Es gab nur noch sechs Beamte: Oberamtmann, ein Rat, ein Sekretär, ein
Schultheiß, ein Keller, ein Kammersekretär. 1662 ließ Graf Gustav Adolph das
Amt des Kanzlers und des Oberamtmannes ganz wegfallen, denn das Land war kaum
noch besiedelt und wirtschaftlich zugrunde gerichtet. Ansonsten war trotz der
Verringerung der Beamtenschaft der Aufbau der Verwaltung wie 1597.
Vordringliches Ziel war die Renovatur des Landes.
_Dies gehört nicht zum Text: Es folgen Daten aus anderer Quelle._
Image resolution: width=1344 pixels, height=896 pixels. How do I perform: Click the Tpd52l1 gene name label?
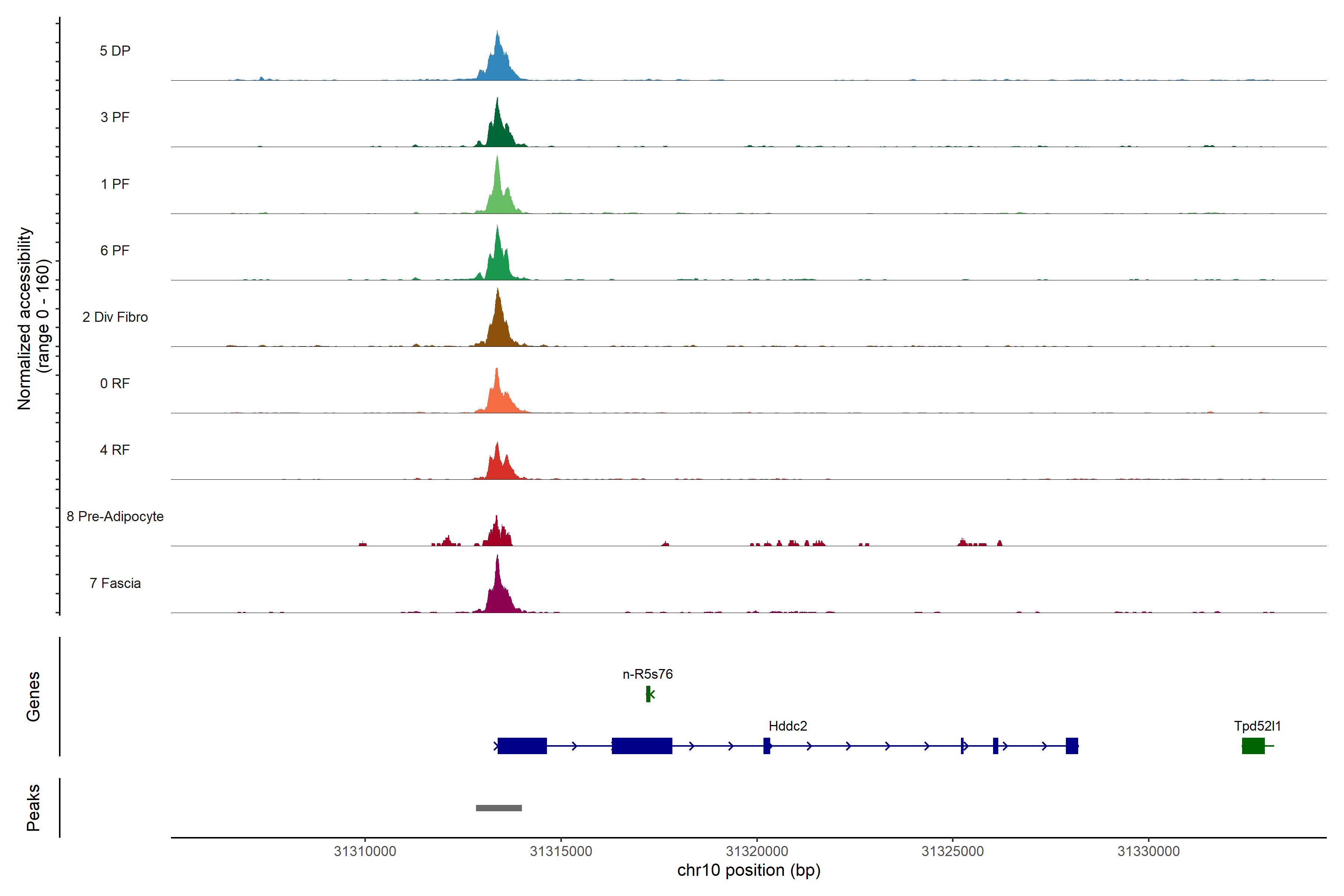pyautogui.click(x=1257, y=726)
1673 wurde Saarbrücken von den Franzosen
besetzt. Graf Gustav Adolph und sein Hofmeister wurden gefangen genommen. Es
gab nun keine geordnete zentrale Verwaltung mehr. Die Grafschaft wurde 1680
Teil der Saarprovinz, an deren Spitze der Intendant de la Goupillière als
Vertreter des französischen Königs stand. Durch die weitreichenden Befugnisse
des Intendanten wurden nun die gräflichen Herrschaftsrechte stark
eingeschränkt.
Ab 1684, als Frankreich die Saarprovinz auf
20 Jahre zugesprochen erhielt, wurden die Verwaltungs- und Gerichtsbehörden den
französischen Einrichtungen angeglichen. Das höchste Gericht war die Baillage
in Saarbrücken, über ihm stand das Parlament in Metz. Den Vorsitz hatte der
Bailly, dieses Amt versah der gräfliche Oberamtmann. Unterste Gerichtsinstanz
blieben die Dorfgerichte. In Saarbrücken war nicht mehr der Meier Vorsitzender
des Stadtgerichts, sondern der Prévot, der zugleich der königliche und
herrschafliche Stadt- und Landschultheiß war.
Die vorherige Personalunion zwischen Ämtern
der Hofhaltung und der Zentralverwaltung wurde abgeschafft. Die Beamten der
Verwaltung und der Justiz hatten keine Funktion mehr am Hof, auch der
Hofmeister war nicht mehr in der Landesverwaltung tätig. Die Abgabenerhebung
durch den Rentmeister verblieb dem Grafen, der seine verminderten Einnahmen
allerdings mit dem französischen Fiskus teilen mußte. Die Zeit der Réunion war
verwaltungsmäßig kein Doppelregiment, da der französische Intendant alles, was
wichtig war, an sich zog.
Nach der französischen Besatzung (1697) war
das Land finanziell und wirtschaftlich zerrüttet. Graf Ludwig Kraft richtete
daher sein Hauptaugenmerk auf die Wiederbesiedlung des Landes und die
Errichtung von Industrien, und vernachlässigte den notwendigen Neuaufbau der
Verwaltung.
Im 17. Jahrhundert gab es keine
kontinuierliche Entwicklung der Gerichts- und Verwaltungsorganisationen, was
bedingt war durch die lange lothringische Besetzung im 30jährigen Krieg, durch
die Entvölkerung des Landes, die französische Verwaltung während der
Réunionszeit und die kurze Regierungszeit einiger nassau-saarbrückischer
Landesherren. Sowohl die lothringische wie die französische Herrschaft
hinterließen aufgrund ihrer Gewaltherrschaft nichts, was für die Organisation
von Justiz und Verwaltung Bestand hatte.